A few weeks ago, before the Graham-Cassidy bill became the sole focus of the health care debate in Congress, the Senate had been working on a bipartisan deal to stabilize the Obamacare marketplaces. But that effort has been abandoned in favor of a last-ditch Republican effort to repeal Obamacare, and insurers are once again facing enormous uncertainty about how the individual marketplaces will operate in 2018.

No matter what happens to the Senate bill, insurer have to finalize their premium rates for next year by September 27, less than a week away. It will be particularly difficult to set those rates without commitments from Congress and the administration on maintaining the cost-sharing reduction payments that play an important role in insurer profitability. The White House has threatened to eliminate those payments in the past, adding a layer of risk for insurers that could result in big increases in premiums for 2018. It could even drive insurers out of the market altogether, leaving some counties without coverage.

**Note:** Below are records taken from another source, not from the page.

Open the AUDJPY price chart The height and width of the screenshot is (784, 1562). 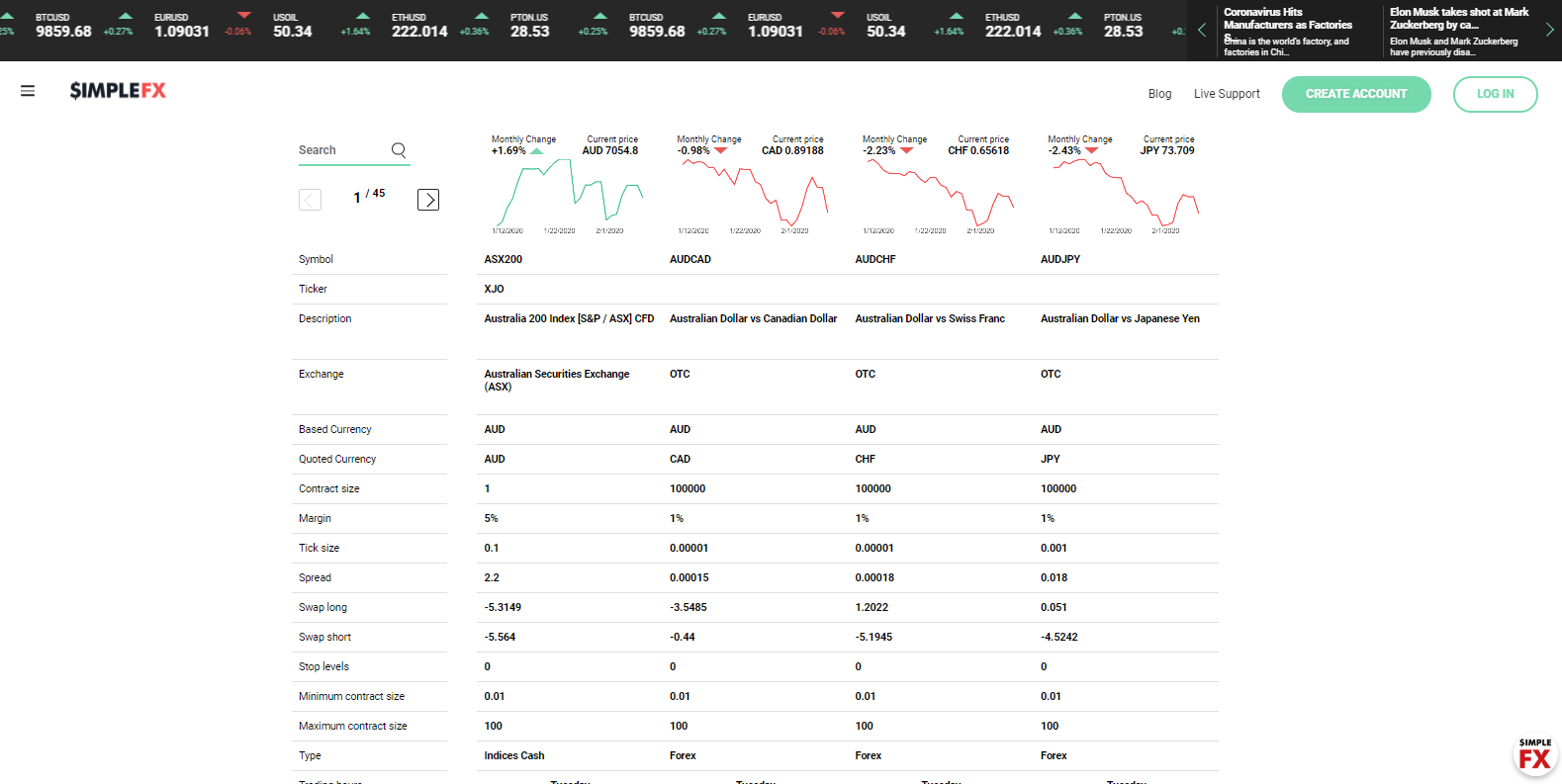click(1124, 194)
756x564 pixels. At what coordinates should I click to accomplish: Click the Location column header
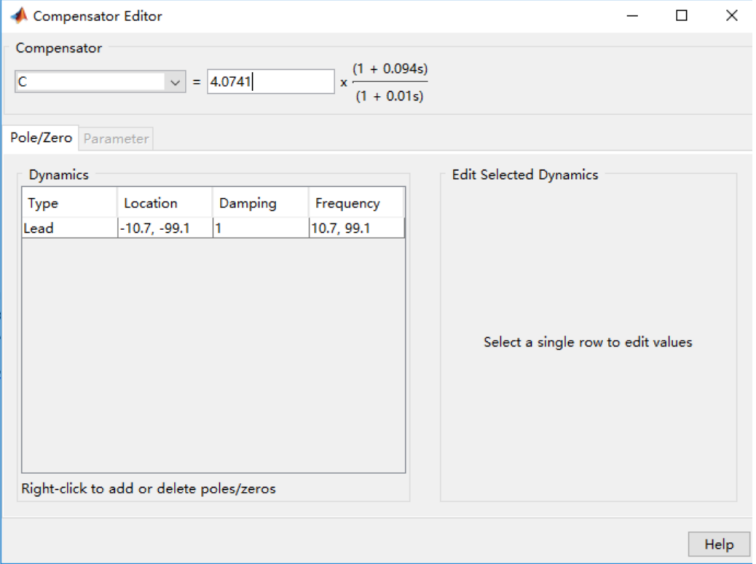164,203
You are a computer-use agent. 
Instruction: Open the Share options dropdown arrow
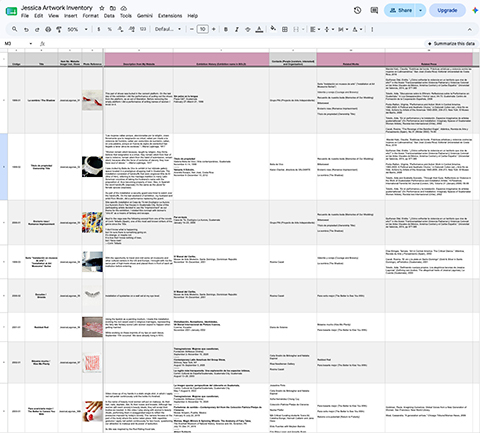coord(420,10)
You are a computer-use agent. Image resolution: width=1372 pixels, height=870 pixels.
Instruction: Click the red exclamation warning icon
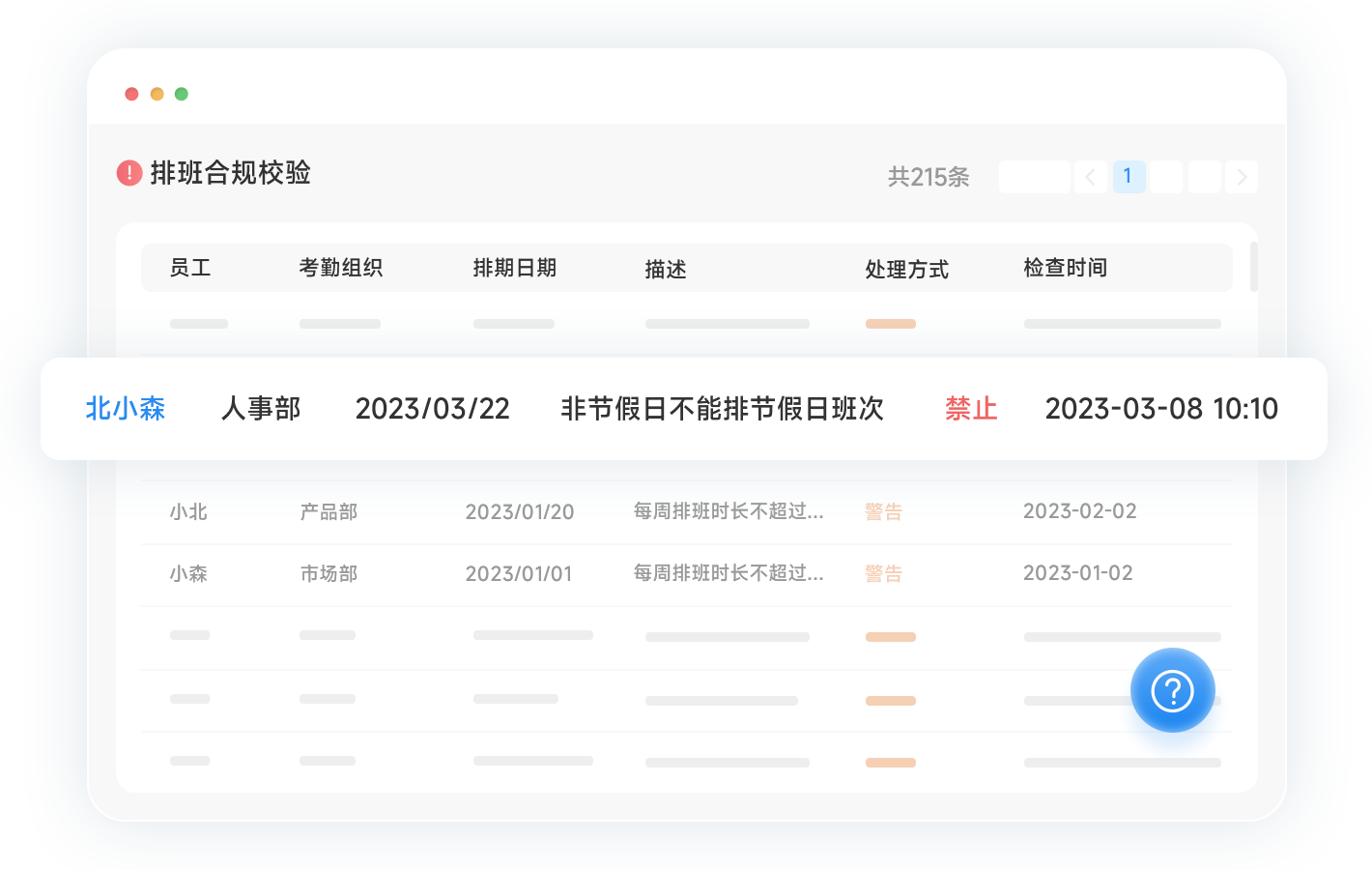pyautogui.click(x=129, y=173)
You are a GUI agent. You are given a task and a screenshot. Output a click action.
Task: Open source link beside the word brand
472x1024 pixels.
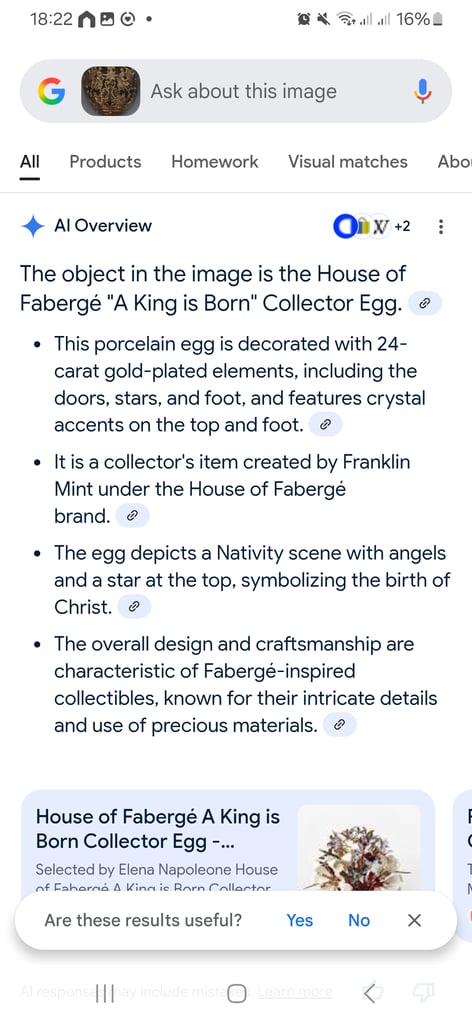133,516
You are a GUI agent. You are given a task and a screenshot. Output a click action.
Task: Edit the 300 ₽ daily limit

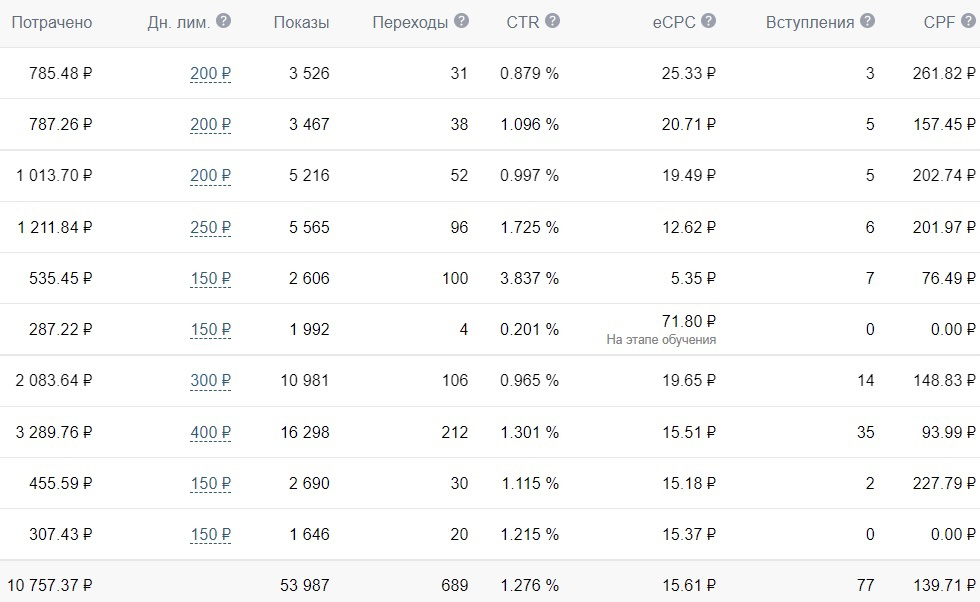211,380
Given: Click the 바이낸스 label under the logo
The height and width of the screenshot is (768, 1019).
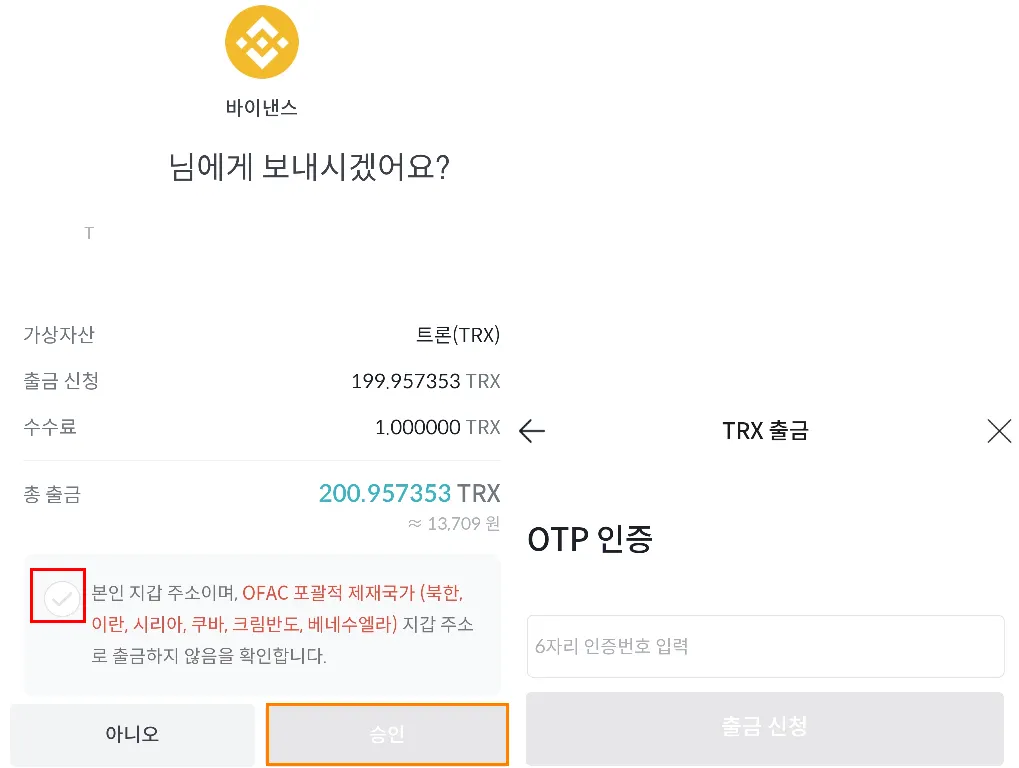Looking at the screenshot, I should (262, 107).
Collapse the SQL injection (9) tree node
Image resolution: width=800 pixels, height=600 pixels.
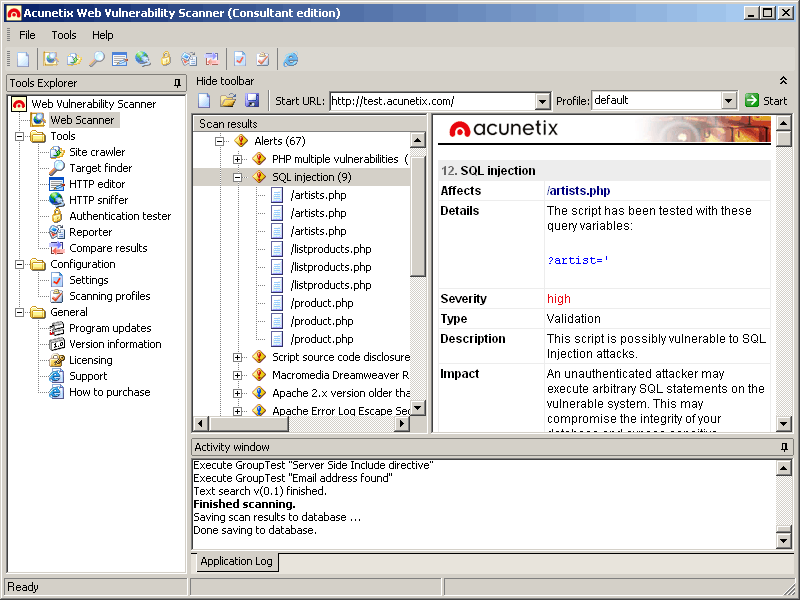click(238, 177)
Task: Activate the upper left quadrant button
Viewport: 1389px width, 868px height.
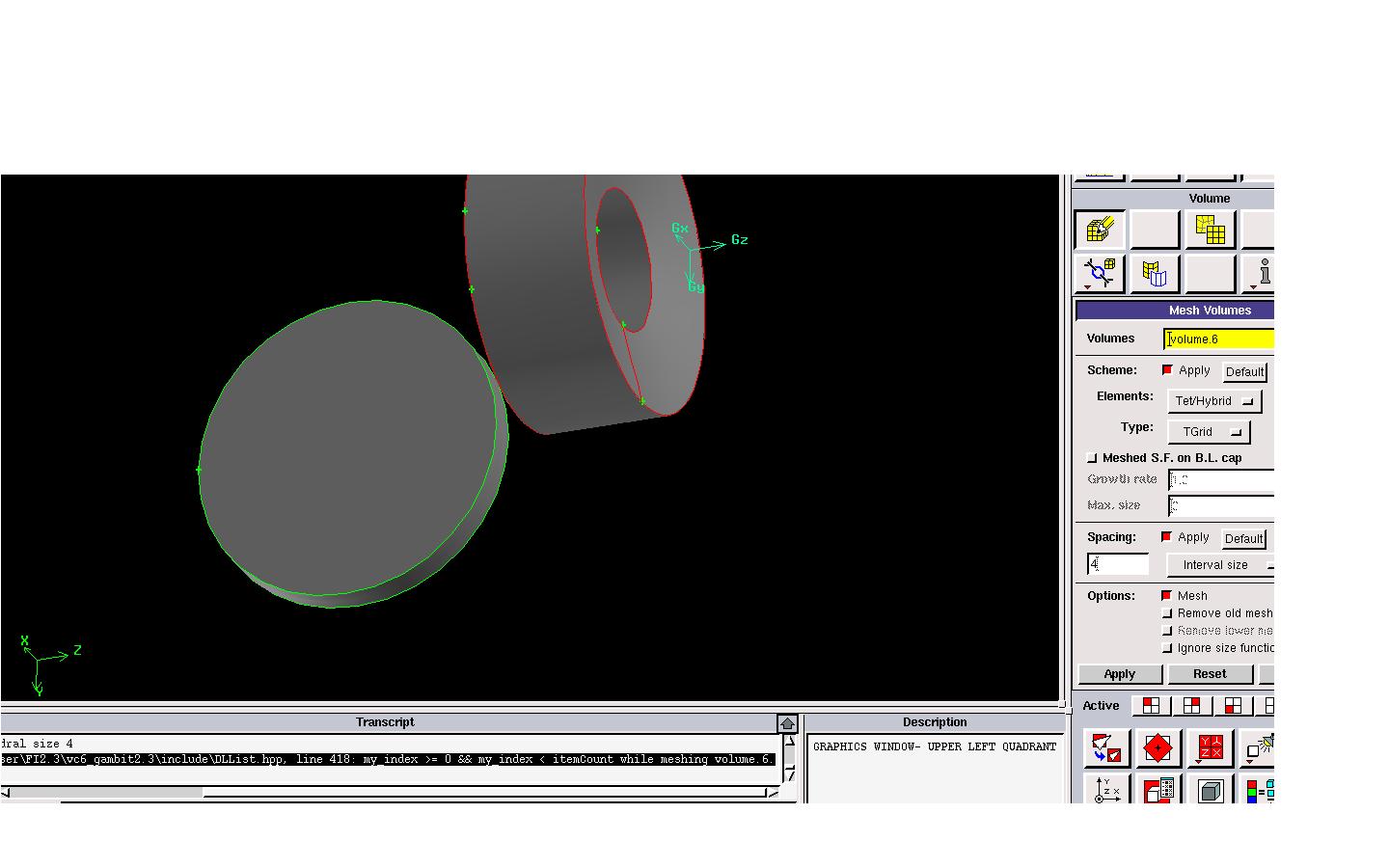Action: point(1151,706)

Sabrina Corlette of Georgetown University’s Center on Health Insurance Reforms said in The Hill, “I think what’s worrying them is the unpredictability of this administration and the unknown that they cannot price for … And so that is causing, I imagine, many sleepless nights among insurance executives right now.”

If Graham-Cassidy does pass, insurers will face another, even larger problem: an entirely new landscape for health insurance in the U.S. The bill would provide states with huge block grants to use for health care and health insurance coverage, but each state would have to figure out what to do with that money. Larry Levitt of the Kaiser Family Health Foundation said the legislation creates “formidable” challenges for states, which would be starting from scratch as they develop health systems to serve millions of people. It’s unlikely that all 50 states would be up and running by January 1, 2020, the day the new system would go into effect.

Peter Lee, the director of California’s health insurance marketplace, said in The New York Times: “The metaphor I think about is it’s saying, ‘We’re going to continue having a freeway full of fast-moving cars, but we’re going to remove the lane line and the speed limits and say we hope things work out.’ ”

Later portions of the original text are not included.